彼の祖父母のいる家に逃げ込んだ方がましかもしれないとすでに何度となく思っているのをFDRには言えていないが、実際そうだから仕方がない。
「それで、話の続きは?」
顔には出さず、俺は先を促した。ぴかぴかの革靴を見ると、今日はオススメの絶品ディナーへのお誘い、だろうか?男相手に何でそんなに気を遣うのがわからない。そういう関係、つまりキスをしたり、抱き合ったり、一晩中のセックスをするようになるまではピザとビールで十分ンだったじゃないか。
別にセックスするのにメルローのワインが必要か?
いらないだろう。
「俺は、タックとずっと一緒にいたいと思うし、一人で何するんだよ。俺が、ここにいるのに!」
ああ、そうだ。一人でいる時間っていうやつか。
おまえはそうだろうよ、と俺は肩をすくめておくに留めた。一緒にいたくない、というのと、一人でいたい、というのはイコールではない。

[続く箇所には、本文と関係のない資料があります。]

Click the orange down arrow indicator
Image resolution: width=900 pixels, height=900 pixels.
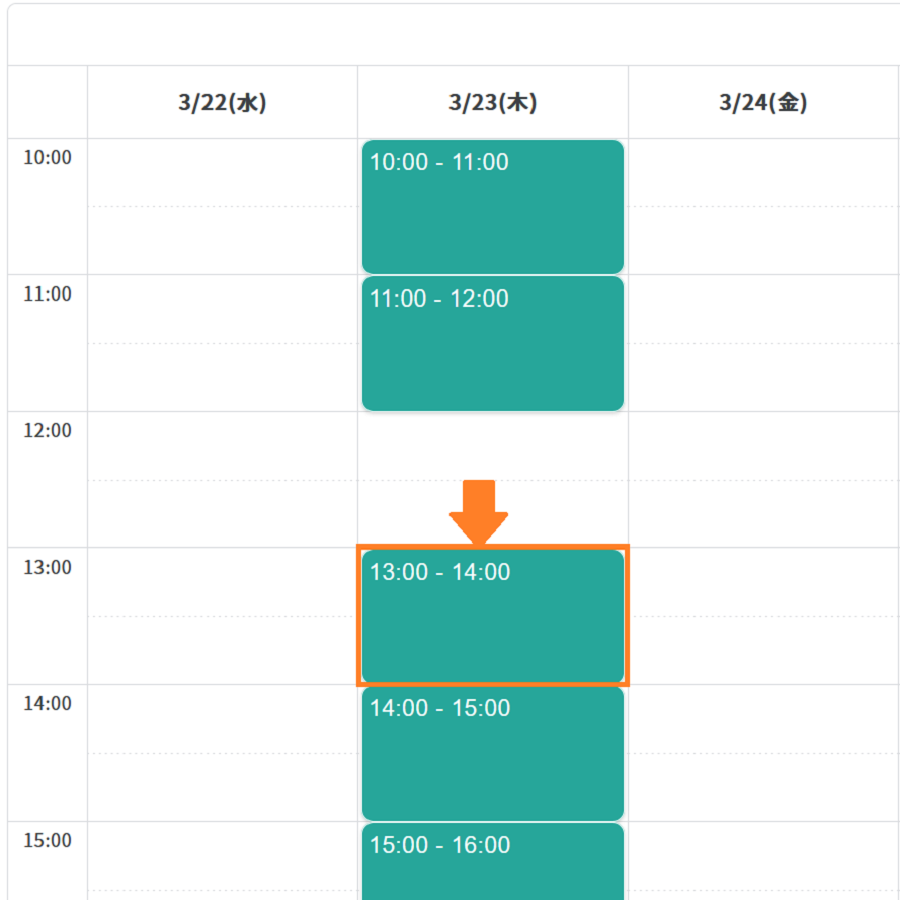[x=478, y=512]
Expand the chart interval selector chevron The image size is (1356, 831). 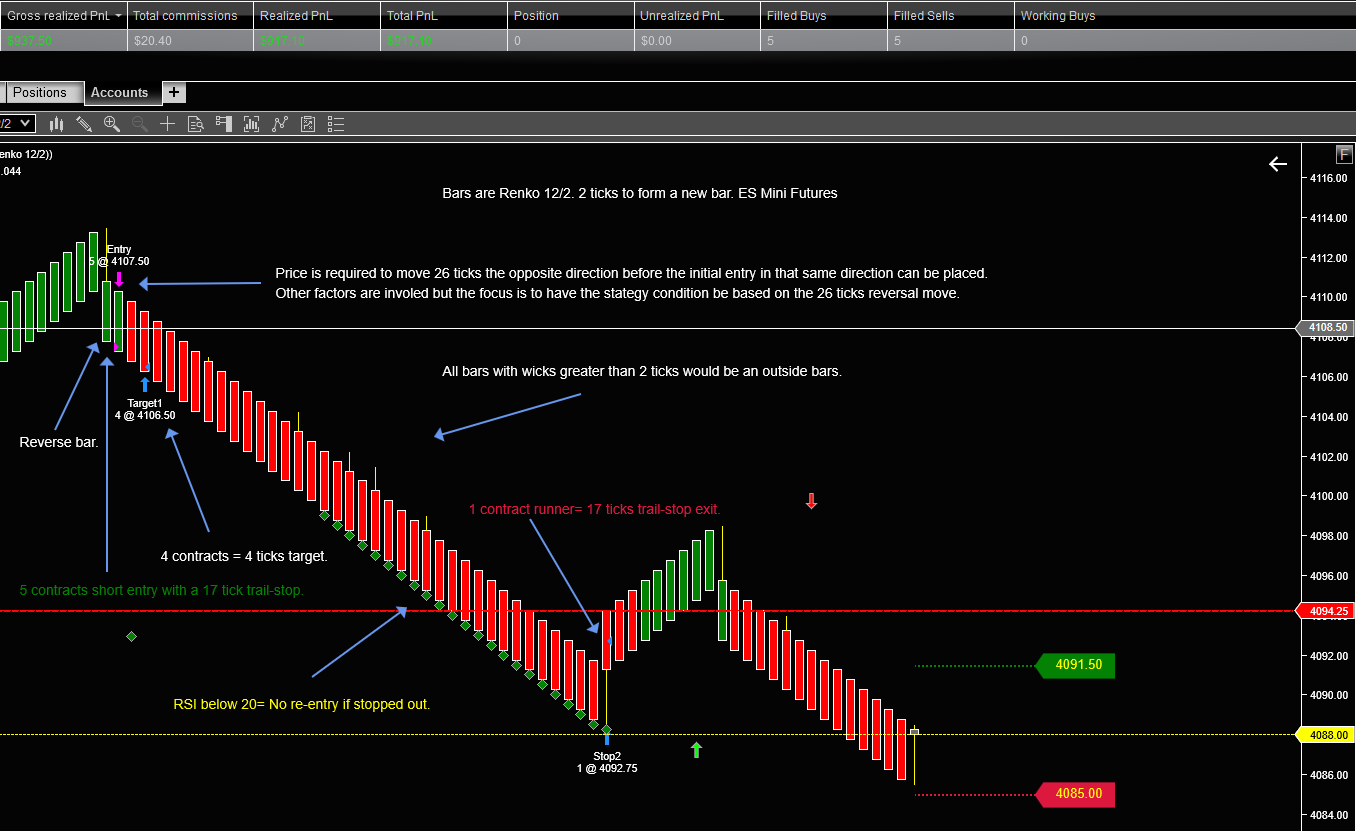tap(25, 124)
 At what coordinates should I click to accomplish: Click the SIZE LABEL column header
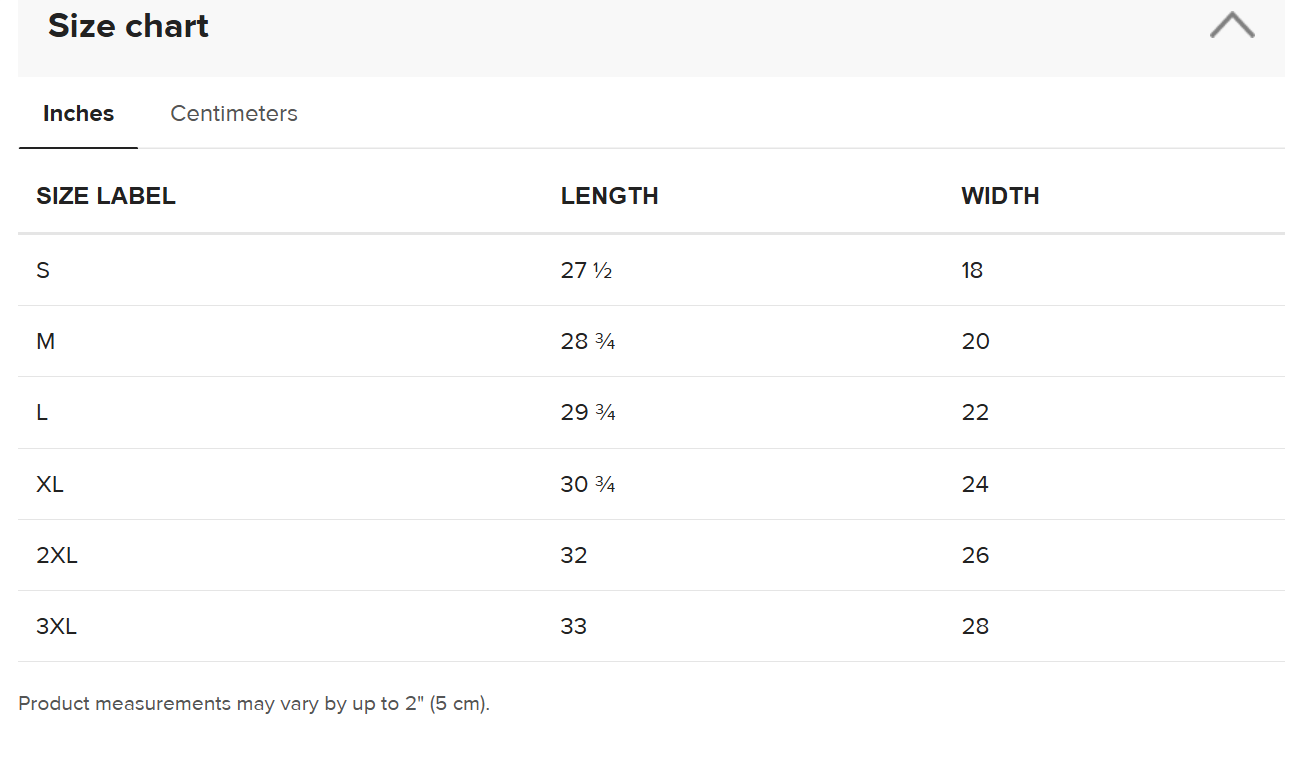tap(106, 196)
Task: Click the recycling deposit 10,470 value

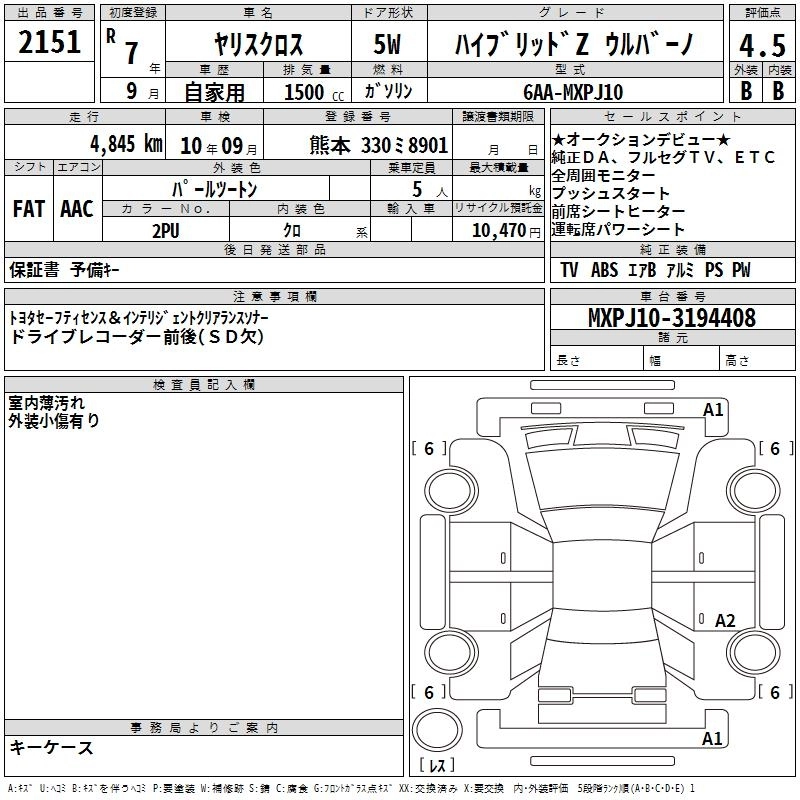Action: pos(496,230)
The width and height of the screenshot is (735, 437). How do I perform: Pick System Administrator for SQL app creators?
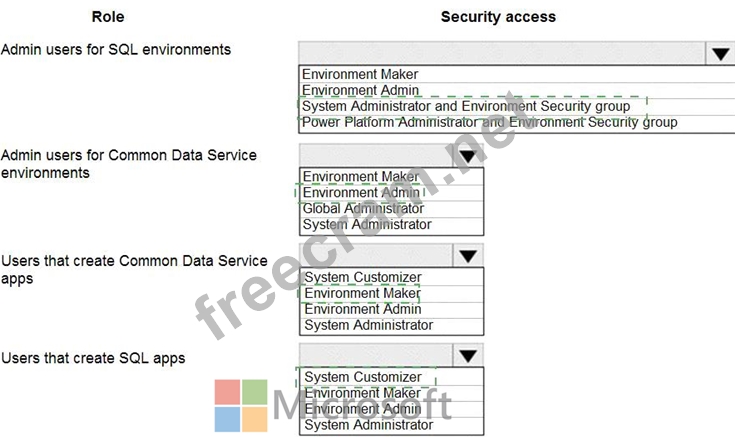391,425
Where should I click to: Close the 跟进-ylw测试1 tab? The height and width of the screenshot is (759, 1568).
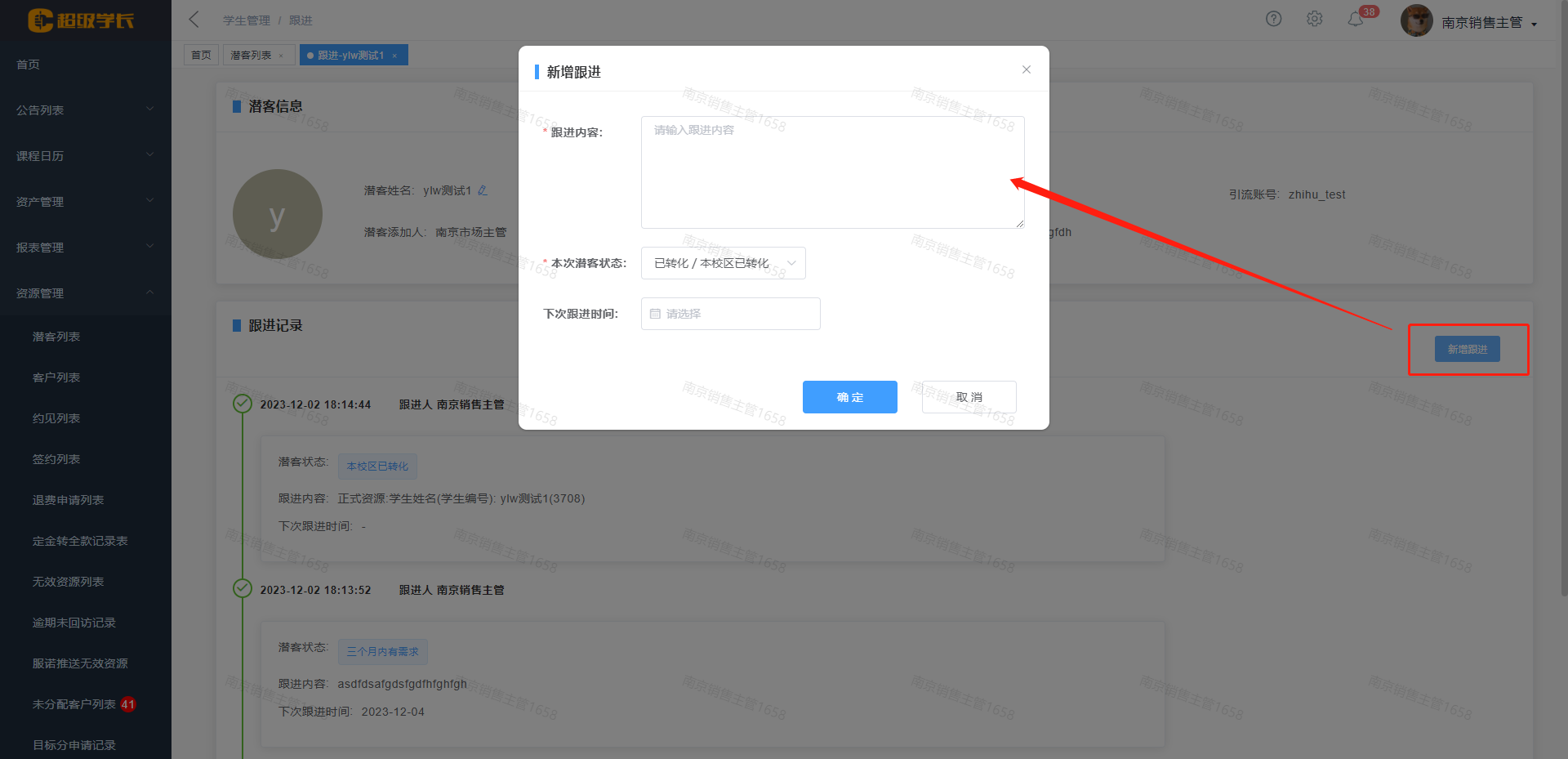coord(394,56)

それを普通の人間は知っていて、FDRもかつていた山ほどの女達とはそういうスタンスで付き合っていたはずだ。それどころか、二股、三股、アバンチュールに現地妻、よりどりみどりだった癖に何を言っているんだ。
馬鹿か。
馬鹿なのか!
「それでな、タック」
何となく不機嫌になってしまった俺は、軽く整理体操のようなストレッチをした後、本を持ってこの場から離れることにした。ついつい俺はFDRに甘くしてしまうからいけないんだな、という結論を得たからだ。別れた妻からも、ローレンからももう何度も言われていることだけれど、命を預け合う仕事をしているせいか、皆が言うほどではないと思っていたのだ。
今考えれば、間抜けなことだけど。
「何だよ」
「……その、あのな?」
こっちの剣呑な雰囲気を察したのか、ワンちゃんの耳はすぐに垂れてしまう。長い睫と、透き通るような青い瞳で上目使いしてみたって俺には効かないぞ?何年の付き合いだと思っている、もう見慣れたもんだ。言いたげに唇を尖らせるのもなしだぞ。
「もしかすると……タックもそんな風に考えること、あるのか?と思って……」
はあ?
と、間抜けな声を出さなかった自分を褒めてやりたい。一人でトレーニングルームにまで行って本を読もうとしている人間に聞くことか?と思わず真顔になってしまう。おまえには何が見えてるんだ?と逆に聞いてみたいが、たぶん会話は噛み合わないだろう。
はあ……。
かわりに俺は大きなため息をついた。すぐによそ行きに着替えて欲しいのだろうけれど、とてもそんな気分にはなれない。
しかし、どう言えば伝わるだろうか。
任務中は一応隠しているらしい、ハートマーク溢れる愛情表現がこうして二人でいると際限なく繰り出されるのだ。疲れるわけではないけれど、通訳か何かを間に入れたくなる時もある。たとえばロマンス小説好きの主婦とか。
俺だって、十分にロマンチストだと思う。俺と付き合いはじめる前のFDRはまさにジゴロで、愛すべき軽薄さで楽しんでいたけれど、俺はそういうのが苦手だった。離婚も経験して、不器用で、家族の形もわからないまま一生一人かな、と思いはじめてもいた。
だから、まあ、この通り、邪険には出来ないのだ。ため息をついても、FDRの抱いている不安を肯定することは出来ない。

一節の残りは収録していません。